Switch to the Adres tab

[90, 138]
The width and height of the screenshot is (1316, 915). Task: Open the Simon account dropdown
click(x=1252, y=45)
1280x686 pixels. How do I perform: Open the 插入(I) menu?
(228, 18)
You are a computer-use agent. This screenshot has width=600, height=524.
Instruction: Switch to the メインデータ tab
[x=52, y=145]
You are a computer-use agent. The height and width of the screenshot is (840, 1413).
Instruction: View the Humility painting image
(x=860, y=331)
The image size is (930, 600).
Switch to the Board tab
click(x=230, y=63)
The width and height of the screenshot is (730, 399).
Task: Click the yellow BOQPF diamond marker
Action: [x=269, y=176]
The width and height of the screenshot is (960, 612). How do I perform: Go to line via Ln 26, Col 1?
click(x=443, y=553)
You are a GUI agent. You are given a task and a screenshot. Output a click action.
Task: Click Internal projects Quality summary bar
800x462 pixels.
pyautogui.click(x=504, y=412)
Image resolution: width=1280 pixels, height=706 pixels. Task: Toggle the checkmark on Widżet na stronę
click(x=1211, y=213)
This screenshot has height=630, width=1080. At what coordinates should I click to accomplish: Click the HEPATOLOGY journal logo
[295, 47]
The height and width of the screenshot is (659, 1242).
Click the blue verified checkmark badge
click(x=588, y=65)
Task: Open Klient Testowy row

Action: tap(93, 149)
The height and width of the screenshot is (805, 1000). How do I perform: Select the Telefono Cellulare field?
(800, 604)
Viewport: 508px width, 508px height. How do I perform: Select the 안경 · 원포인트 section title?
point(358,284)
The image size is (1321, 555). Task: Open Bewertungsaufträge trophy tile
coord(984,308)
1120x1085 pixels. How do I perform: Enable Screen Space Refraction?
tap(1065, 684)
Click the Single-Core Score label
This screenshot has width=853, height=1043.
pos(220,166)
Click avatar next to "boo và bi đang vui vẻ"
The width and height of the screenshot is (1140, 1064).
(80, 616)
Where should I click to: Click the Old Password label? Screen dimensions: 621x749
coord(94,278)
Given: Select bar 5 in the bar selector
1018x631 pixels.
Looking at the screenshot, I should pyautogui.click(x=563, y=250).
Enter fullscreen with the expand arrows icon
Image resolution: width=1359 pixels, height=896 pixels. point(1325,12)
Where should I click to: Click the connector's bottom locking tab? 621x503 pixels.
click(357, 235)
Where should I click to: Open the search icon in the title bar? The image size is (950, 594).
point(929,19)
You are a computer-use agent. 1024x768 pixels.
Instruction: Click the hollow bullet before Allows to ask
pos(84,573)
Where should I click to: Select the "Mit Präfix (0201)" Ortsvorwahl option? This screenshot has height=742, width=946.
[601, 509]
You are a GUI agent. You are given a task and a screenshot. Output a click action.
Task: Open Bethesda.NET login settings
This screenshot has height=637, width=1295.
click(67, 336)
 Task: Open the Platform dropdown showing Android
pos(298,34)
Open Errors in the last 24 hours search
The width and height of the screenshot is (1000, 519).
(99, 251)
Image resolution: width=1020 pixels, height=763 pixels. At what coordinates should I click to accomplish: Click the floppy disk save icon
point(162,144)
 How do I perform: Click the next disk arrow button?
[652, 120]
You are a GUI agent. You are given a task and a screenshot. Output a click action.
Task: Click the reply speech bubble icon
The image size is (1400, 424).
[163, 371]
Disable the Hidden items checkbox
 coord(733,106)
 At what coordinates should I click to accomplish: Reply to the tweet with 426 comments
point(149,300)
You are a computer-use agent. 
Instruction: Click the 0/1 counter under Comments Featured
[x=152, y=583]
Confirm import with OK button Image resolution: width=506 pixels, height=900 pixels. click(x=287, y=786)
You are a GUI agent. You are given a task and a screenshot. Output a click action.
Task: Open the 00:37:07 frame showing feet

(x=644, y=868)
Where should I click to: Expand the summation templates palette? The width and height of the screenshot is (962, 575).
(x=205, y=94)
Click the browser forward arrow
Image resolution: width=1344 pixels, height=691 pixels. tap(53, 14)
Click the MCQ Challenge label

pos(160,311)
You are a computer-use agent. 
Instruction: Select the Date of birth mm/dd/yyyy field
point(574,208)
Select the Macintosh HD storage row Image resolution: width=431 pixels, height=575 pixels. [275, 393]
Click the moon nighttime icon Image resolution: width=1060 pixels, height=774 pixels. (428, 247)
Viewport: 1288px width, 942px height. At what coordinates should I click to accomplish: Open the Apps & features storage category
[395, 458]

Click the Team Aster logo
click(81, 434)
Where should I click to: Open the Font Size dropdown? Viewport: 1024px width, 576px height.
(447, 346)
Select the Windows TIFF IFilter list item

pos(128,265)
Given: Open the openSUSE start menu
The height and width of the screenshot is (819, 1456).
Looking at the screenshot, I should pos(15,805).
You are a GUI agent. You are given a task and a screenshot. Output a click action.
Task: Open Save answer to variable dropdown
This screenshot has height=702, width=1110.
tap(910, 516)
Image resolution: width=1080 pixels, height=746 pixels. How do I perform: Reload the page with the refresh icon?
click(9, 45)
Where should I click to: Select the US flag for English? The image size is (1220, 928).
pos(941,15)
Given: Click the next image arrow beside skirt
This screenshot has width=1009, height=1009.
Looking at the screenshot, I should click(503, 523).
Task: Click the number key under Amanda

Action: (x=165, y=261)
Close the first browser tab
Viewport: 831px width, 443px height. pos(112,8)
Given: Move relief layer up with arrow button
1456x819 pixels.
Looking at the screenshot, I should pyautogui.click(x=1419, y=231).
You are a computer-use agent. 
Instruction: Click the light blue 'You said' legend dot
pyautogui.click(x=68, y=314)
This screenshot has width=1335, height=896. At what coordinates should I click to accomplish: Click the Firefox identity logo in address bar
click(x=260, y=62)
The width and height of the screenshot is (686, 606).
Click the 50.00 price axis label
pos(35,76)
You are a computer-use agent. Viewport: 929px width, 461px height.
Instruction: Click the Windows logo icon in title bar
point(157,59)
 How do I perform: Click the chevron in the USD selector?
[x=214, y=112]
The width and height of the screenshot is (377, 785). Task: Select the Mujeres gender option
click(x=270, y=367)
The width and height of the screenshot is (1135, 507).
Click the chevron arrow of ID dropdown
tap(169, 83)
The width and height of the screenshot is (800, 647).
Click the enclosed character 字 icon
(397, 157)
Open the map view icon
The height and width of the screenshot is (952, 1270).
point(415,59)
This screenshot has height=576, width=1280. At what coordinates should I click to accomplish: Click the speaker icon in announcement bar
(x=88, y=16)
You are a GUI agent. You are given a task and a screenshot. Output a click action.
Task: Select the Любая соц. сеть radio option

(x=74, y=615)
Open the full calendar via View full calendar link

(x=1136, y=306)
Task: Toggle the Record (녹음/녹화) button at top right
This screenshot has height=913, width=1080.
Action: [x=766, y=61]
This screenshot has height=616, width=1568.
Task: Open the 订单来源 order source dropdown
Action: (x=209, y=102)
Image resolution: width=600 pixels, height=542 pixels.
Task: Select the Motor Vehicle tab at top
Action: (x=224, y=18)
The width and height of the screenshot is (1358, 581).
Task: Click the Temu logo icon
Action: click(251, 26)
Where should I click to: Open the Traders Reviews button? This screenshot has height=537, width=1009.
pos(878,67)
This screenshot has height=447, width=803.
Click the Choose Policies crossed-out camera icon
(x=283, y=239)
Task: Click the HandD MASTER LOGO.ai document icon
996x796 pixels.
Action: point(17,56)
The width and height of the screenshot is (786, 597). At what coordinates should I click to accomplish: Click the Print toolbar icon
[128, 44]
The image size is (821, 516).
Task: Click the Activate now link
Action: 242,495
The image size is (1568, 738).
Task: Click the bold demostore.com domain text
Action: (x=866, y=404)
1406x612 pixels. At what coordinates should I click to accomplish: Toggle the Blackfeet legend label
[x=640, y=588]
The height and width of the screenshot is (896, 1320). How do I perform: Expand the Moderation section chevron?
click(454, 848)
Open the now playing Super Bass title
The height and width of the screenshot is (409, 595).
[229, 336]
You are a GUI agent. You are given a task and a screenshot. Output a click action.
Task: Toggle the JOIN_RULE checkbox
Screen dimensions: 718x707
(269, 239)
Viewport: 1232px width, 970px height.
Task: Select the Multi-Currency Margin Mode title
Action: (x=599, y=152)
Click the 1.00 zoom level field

# Instructions to follow:
State the number of lines above that hold the word "computer", and say nothing else.

# Answer box:
7